_Extract_
The Reformation The Reformation


The Reformation divide the Church into Catholic and Protestant
It was a product of wider literacy and technical advance,
as well as the need to reform a corrupted church.

It divided, yet again, the empire of the Catholic church.
A range of "religious warlords" broke away from Papal control.
They shared a new focus (the inerrant Bible)
and a doctrine of "grace not works".

They called for the removal of many unscriptural practices,
but without any major change to the basic doctrine
of salvation through the death of Jesus Christ.
Without an fresh focus on the message of Jesus.

The Reformers argued that Christian salvation
was based on faith in Christ alone,
not on good works done in his name.

The call of the prophets for a just and equal society and
the 'Nazareth Manifesto' of Jesus was subsumed
by "easy beliefism and prevential grace"

The removal of the dead-weight of clerical control
opened the door to a new freedom in society and in thought.
New universities emerged. New discoveries were made.
There was even greater social mobility.

However there was no change to the basic premises of religion.
New self-electing and competing hierarchies were formed.
Each defined slightly different routes to eternal bliss,
whilst threatening the alternative for those
on other, divergent, pathways.

Such divisions opened the door to the formation
of the wide spread of Protestant denominations that exists today.

Each denomination has its own priestly hierarchy,
internal divisions and doctrinal peculiarities.
The Reformation provided freedom,
at the expense of church unity.

The EnlightenedChurch The Enlightened Church


In the 1800s, along with the discoveries of science,
came a critical reading of scripture
and
new skepticism toward the supernatural.

In the 1900s, liberation theology refocused the church.

_Data section_

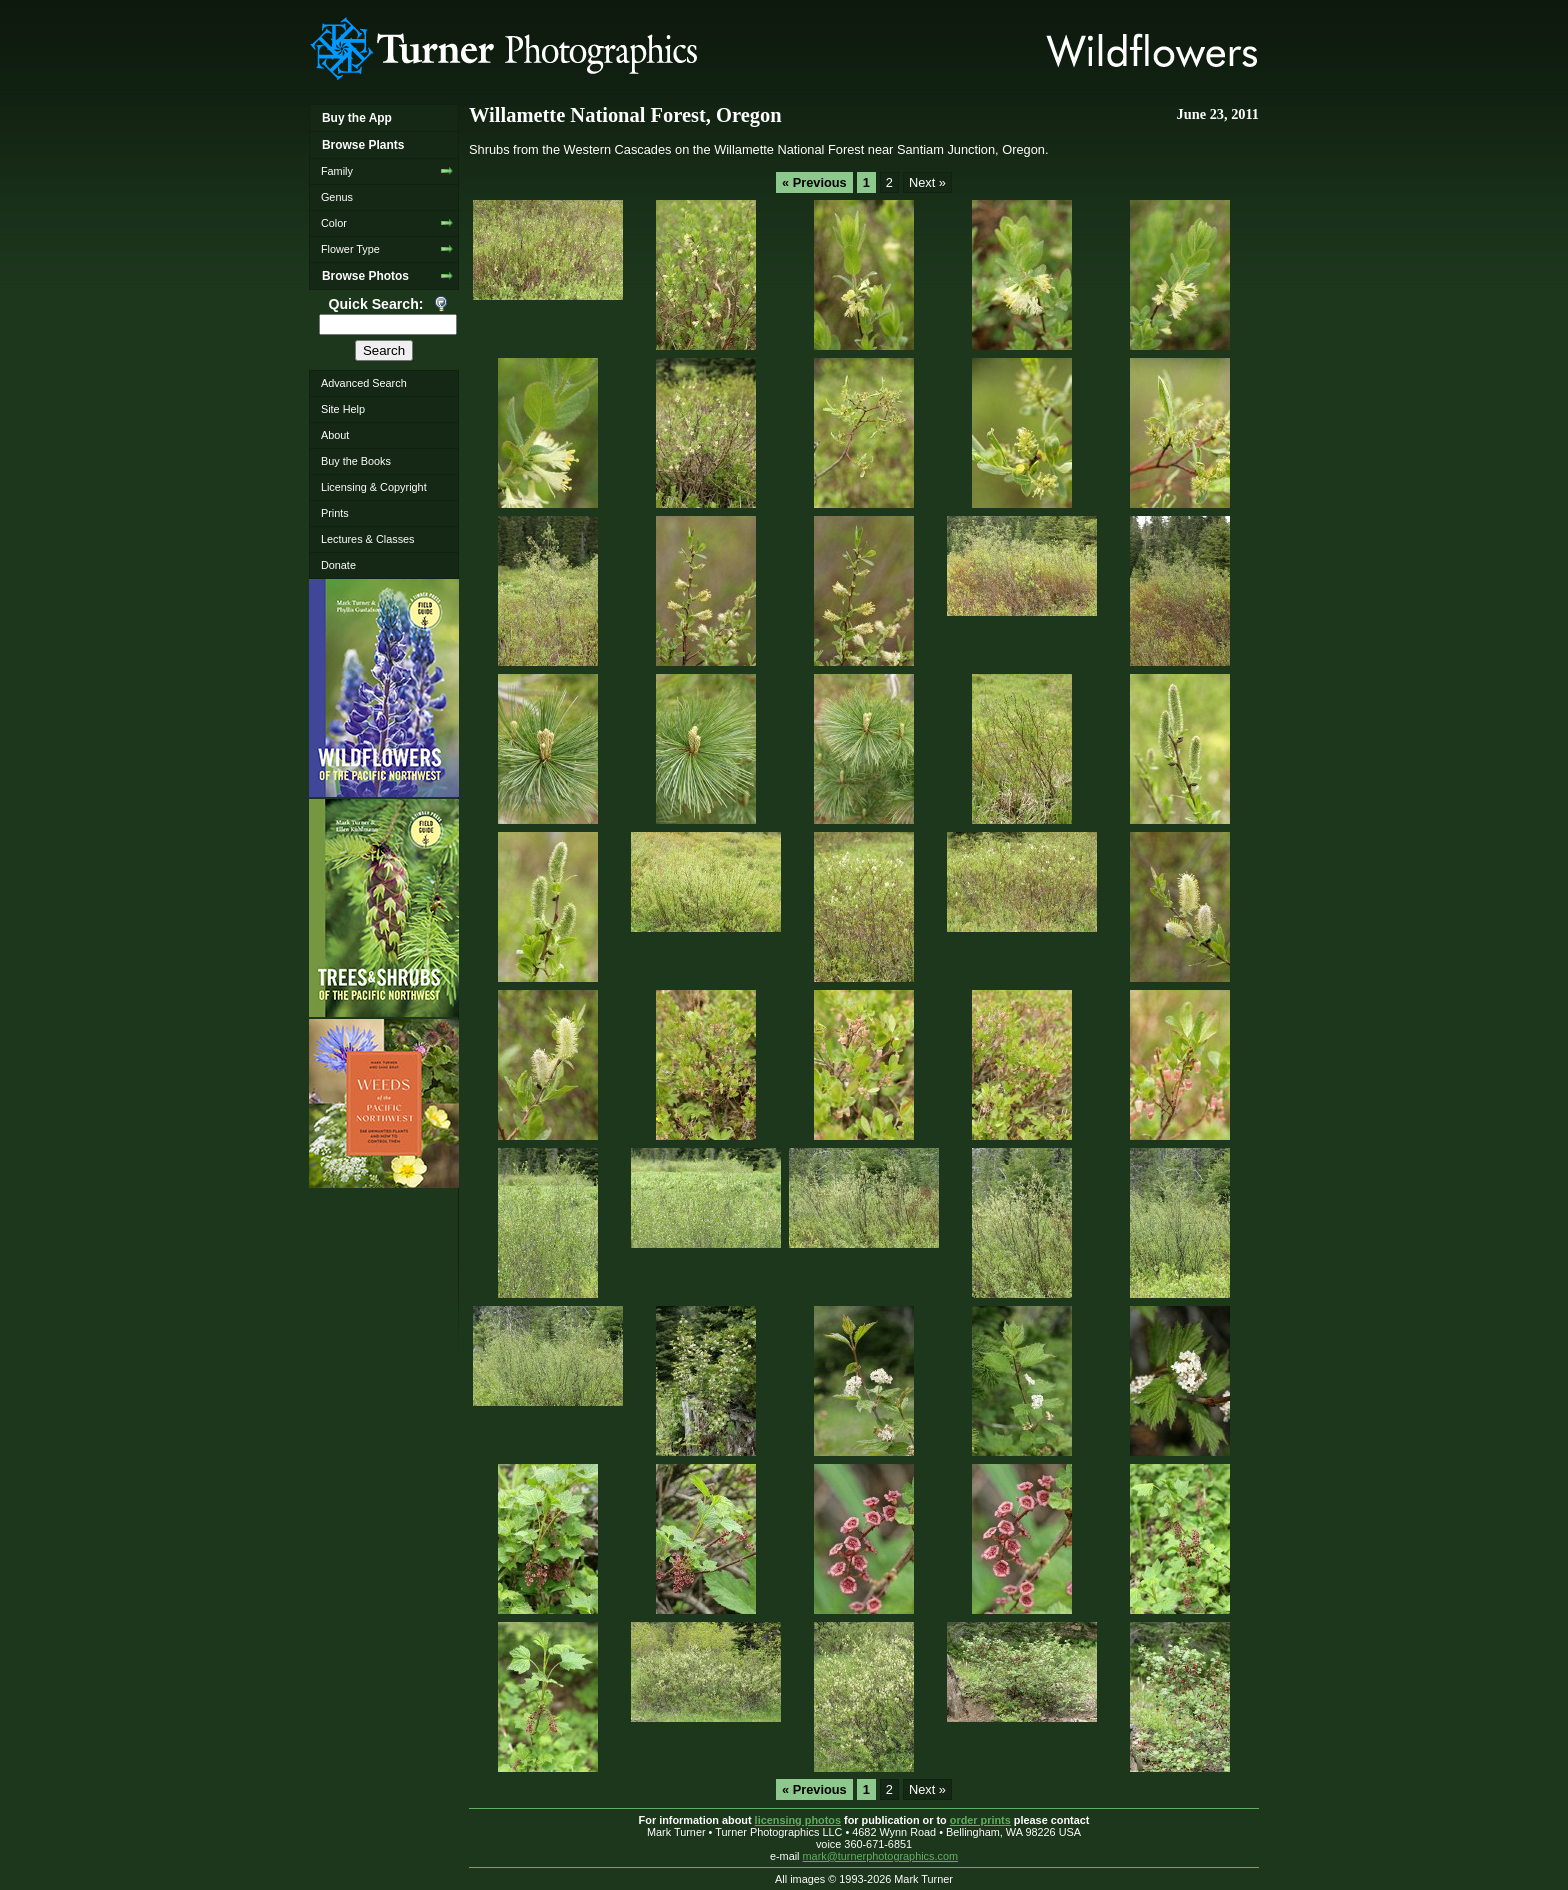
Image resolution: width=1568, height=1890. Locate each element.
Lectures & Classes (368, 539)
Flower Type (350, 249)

_Tasks_
[A] According to the text on the Reformation, what did the Reformers argue Christian salvation was based on?
[B] Translate this sentence from the text on the Reformation into French: "The removal of the dead-weight of clerical control opened the door to a new freedom in society and in thought."
[C] Carry on the text on the Reformation, picking up right after its final line about liberation theology.

_Task-by-task answers_
[A] Faith in Christ alone, not good works done in his name.

[B] La suppression du poids mort du contrôle clérical a ouvert la porte à une nouvelle liberté dans la société et dans la pensée.

[C]
Soren Kierkegaard applied existentialism to Christianity.
Paul Tillich presented God as "the ground of our being".
Rudolf Bultmann sought the meaning behind scriptural texts.
The church focused on biblical themes of justice and charity;
saw a God concerned to support the poor and marginalized.

By the early 20th century,
Christians focused more on ethics and social justice
and less on miracles and conformity to church doctrine.
The Social Gospel put into action God's mission of salvation
from the immediate and visible problems of poverty and injustice,
in all the earth.

Fundamentalists revolted!
Aghast over the decline of dogma they deemed foundational,
fundamentalists of the 20th century rejected the Social Gospel
and reacted negatively toward the growing influence of science.
In 1910, they identified the five fundamentals of faith:
1.The divine inspiration and infallibility of scripture.
2.The Virgin birth of Jesus.
3.That Christ's death was the atonement for sin.
4.The Bodily resurrection of Jesus.
5.The Historical reality of the miracles of Jesus.
These continue to be reflected in Evangelical doctrine today.

By the 1930s, modernists had won the doctrinal debate
Fundamentalists largely withdrew from mainstream Christianity.
Liberal Christians developed alternative theologies
that didn't require one to believe in miracles
and the supernatural doctrinal envelope.

The Recent Church The Recent Church


These new ideas never gained favour with lay congregations,
who demanded the continued consolation of supernatural support,
even though the bulk of the membership departed for more practical fields.
So churches continued to recite their ancient liturgies and creeds.
The Church failed to engage with a new vision of Christian life;
clung onto the doctrines and hierarchies of its past.

Following the devastation that two World Wars
brought to society and to people's lives and living,
many clergy turned to Socialism and a social gospel
whilst the laity sought a more concrete faith
with firm and certain boundaries.

Thus, whilst scholars promoted Liberal ideas,
Fundamentalism captured the churches in the end.
The Cross of Christ became a symbol of religious triumph.
Evangelicalism returned through the Billy Graham crusades,
followed by Alpha, HTB and its associated power-base.
This offered certainty and secure boundaries
in an age of change after the horrors of war
and new technological advances.

Whilst a fixed doctrinal package dominated the churches,
it was rejected by many thinking and educated people;
those willing to address the concepts of faith, critically.
As a result, with an increasingly educated population,
membership in mainline churches declined,
precipitously.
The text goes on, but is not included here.